The decision was made this morning by N.C. Crime Control and Public Safety Secretary Reuben Young, amid questions whether such a ban is legal. Young referred to the restriction, one of 16, listed in the permit that groups have to get in order to hold demonstration and events on state-owned land.
The Department of Crime Control and Public Safety and the Department of Administration are concerned that Rule 16 poses potential legal questions," Young said, according to a written statement. "As a result, State Capitol Police has suspended enforcement of the rule until a review can be completed.
The little-known restriction applied not just to flag poles, but to any posts attached to signs or banners and was out of a concern that the metal, plastic or woods posts could be used as weapons.
But there had been no prior instances of violence, and was questioned this week in advance of a Tax Day tea party demonstration being held at 5 p.m. on the State Capitol grounds.
The tea party movement, a conservative-leaning grassroots movement with anti-tax sentiments, is planning events around the county today in order to mark the deadline to get federal and state income tax returns.
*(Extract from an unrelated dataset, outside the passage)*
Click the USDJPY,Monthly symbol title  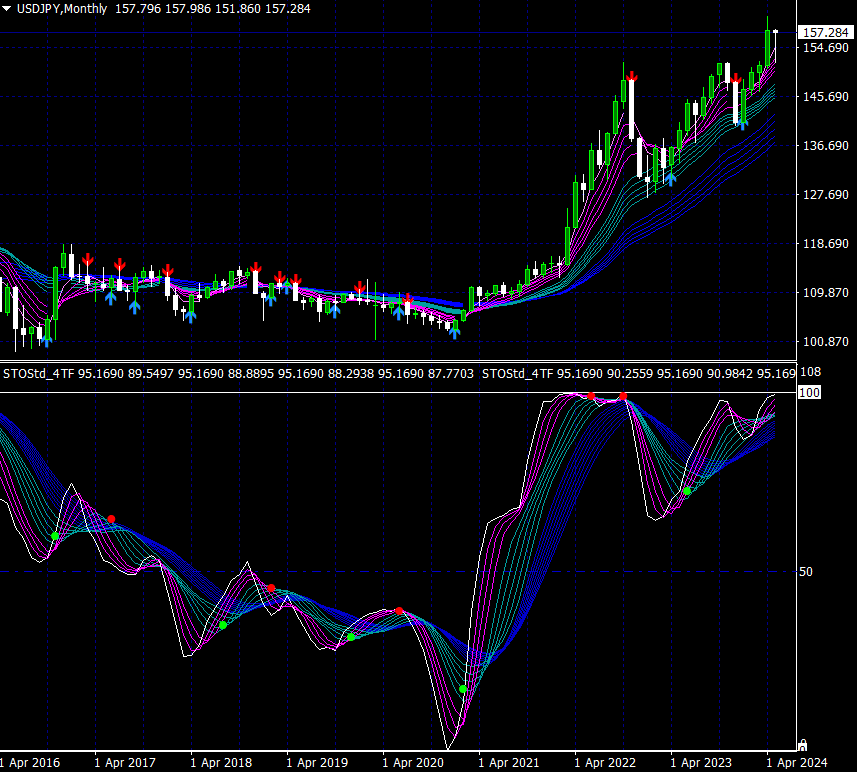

Laura Long, an Apex woman who organized today's event on behalf of Triangle Conservatives Unite, said she was glad to hear the ban was lifted in time for today's rally, which is expected to attract several hundred people.
Tea party attendees had contacted her with concerns that the U.S. flag wouldn't be flow properly, or that counter-demonstrators would infiltrate the event and try to shut it down by carrying large flag poles or signs.
"Just because a group is large, it doesn't (automatically) equate with violence," Long said. "There really was no precedent for us to not carry our flags or our signs."
There's no timeline on when the review of the rule will be finished, but Ernie Seneca, a crime control spokesman, said flags and posts will be allowed at all demonstrations and events in the near future.
"We want to make sure people are able to exercise their rights," Seneca said.
Before the rule was lifted this morning, two local conservative groups -- the Wake County Republican Party and the state chapter of Americans for Prosperity, had announced they would have 5,000 miniature flags to hand out at the event.